Clear out any unnecessary code and outputs that clutter your work.  Run your text through a spell checker extension. See the end of Part 2  for more tips on how to tidy up a report.

HAND-IN :

Zip-up all your notebooks, python files and dataset(s) into a single file . Submit this file via stream. Make sure that your jupyter  notebook  has  benn run with all outputs visible.   Download an  HTML version of your  notebook  (with outputs showing) and include this in your zip file.



PART 2 ASSESSMENT


PART 2: KNN REGRESSION, SUPERVISED AND UNSUPERVISED LEARNING

PROJECT OUTLINE

In this project you will be producing another Jupyter Notebook report.  This project requires that you apply techniques taught so far  either  build a  kNN  regression  models  or supervised  learning  models.   You will also  build  unsupervised learning models. You will be using the dataset you have developed in  Part  1 that you may optionally expand.   If you choose the supervised learning option, you may use a different dataset of your choosing, if you wish.
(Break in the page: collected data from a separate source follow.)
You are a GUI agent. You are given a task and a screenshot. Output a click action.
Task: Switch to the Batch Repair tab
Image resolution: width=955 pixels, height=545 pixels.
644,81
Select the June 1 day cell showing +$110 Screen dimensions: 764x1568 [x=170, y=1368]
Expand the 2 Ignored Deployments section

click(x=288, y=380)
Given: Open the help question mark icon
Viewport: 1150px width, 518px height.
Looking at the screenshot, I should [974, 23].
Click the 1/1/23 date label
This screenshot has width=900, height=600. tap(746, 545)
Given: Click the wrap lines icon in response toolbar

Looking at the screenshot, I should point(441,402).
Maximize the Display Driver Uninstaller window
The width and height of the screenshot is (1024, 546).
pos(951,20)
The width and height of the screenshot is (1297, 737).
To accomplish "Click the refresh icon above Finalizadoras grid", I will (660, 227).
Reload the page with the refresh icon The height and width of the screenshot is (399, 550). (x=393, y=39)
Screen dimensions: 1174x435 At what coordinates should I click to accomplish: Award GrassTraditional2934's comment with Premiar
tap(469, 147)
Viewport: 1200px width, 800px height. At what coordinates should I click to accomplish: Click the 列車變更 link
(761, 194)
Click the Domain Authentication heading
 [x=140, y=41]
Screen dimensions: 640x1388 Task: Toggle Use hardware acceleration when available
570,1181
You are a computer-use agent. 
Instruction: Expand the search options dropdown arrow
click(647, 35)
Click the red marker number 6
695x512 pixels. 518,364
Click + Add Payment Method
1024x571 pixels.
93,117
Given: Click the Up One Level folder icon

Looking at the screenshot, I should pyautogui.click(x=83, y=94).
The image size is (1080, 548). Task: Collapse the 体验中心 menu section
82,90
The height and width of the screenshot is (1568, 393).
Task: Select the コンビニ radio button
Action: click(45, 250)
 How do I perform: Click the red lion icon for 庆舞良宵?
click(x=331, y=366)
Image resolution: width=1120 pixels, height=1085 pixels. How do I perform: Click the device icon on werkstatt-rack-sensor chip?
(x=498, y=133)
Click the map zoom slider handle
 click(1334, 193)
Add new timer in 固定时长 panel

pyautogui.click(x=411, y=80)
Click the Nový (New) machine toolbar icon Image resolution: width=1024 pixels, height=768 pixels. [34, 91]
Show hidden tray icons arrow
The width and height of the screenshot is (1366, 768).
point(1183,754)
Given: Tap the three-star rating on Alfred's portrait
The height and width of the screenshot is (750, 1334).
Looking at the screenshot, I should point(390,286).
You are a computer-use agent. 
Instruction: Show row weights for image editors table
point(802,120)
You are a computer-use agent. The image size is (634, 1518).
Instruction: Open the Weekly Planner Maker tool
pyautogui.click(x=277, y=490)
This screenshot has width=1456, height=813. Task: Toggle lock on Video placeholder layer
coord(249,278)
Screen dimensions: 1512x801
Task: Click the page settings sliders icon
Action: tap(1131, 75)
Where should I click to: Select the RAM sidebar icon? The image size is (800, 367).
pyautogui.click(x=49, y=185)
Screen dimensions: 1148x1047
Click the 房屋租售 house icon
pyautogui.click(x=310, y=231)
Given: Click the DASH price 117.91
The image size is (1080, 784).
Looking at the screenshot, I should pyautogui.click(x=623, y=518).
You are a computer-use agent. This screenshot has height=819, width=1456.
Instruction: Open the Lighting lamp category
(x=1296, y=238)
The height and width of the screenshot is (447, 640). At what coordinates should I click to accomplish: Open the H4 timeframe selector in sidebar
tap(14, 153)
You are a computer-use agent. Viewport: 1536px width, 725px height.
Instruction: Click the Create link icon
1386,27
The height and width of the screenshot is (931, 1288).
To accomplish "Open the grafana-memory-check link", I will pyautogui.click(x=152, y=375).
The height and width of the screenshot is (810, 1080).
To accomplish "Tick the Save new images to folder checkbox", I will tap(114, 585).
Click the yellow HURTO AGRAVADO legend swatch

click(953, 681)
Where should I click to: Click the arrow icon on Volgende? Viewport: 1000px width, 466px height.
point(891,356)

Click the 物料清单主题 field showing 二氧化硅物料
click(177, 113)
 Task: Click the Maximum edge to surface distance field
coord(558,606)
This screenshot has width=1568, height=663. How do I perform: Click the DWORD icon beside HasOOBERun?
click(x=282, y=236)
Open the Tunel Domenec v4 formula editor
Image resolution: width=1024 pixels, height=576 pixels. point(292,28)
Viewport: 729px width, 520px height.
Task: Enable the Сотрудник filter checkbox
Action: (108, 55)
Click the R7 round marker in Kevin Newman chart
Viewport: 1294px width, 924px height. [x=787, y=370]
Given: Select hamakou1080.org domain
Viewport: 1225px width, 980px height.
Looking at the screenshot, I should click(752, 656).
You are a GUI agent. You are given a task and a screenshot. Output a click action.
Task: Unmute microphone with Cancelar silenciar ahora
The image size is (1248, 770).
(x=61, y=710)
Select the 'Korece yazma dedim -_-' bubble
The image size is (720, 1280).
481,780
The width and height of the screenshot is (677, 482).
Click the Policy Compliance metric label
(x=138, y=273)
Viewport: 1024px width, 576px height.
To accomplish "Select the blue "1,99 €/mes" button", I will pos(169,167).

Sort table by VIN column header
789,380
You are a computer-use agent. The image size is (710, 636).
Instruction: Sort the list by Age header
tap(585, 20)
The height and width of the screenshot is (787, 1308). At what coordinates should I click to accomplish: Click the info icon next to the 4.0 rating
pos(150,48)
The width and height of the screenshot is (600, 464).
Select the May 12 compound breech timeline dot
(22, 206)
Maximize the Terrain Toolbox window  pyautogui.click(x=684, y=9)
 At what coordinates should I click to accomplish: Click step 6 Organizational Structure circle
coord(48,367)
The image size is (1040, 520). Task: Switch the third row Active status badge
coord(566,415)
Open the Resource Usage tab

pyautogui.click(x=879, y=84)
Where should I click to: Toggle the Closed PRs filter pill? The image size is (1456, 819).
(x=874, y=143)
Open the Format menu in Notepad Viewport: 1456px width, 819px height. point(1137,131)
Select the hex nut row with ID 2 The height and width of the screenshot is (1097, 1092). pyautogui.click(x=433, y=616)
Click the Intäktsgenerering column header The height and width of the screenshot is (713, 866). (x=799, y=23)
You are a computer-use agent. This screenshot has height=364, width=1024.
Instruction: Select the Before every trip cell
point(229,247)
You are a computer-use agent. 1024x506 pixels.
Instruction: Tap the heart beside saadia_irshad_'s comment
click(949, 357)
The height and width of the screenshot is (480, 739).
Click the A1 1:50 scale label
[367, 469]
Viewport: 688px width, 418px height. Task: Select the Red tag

You do not need to repeat any of the analysis from Part 1.  Consider Part 1 to be an extension of the work you did in the previous part.

You may nonetheless find that further data wrangling and analysis is required to pick and use features for modelling in Part 2.  If that is the case, then this should be included and will be considered in the marking.

TASK 1 – IMPORT THE CSV YOU SAVED IN TASK 2A) OF PART 1 ( NO MARKS FOR THIS )

TASK 2 – BUILD KNN REGRESSION MODELS OR SUPERVISED LEARNING MODELS (50 MARKS )

OPTION 1 – KNN REGRESSION MODELS

Formulate: Using  your  Part  1  dataset,  creatively  formulate  a  problem  that  enables  you  to  perform  kNN regression for prediction .   It is acceptable if this problem is the same problem you explored in your regression analysis in Part 1.  Describe this problem in your introduction.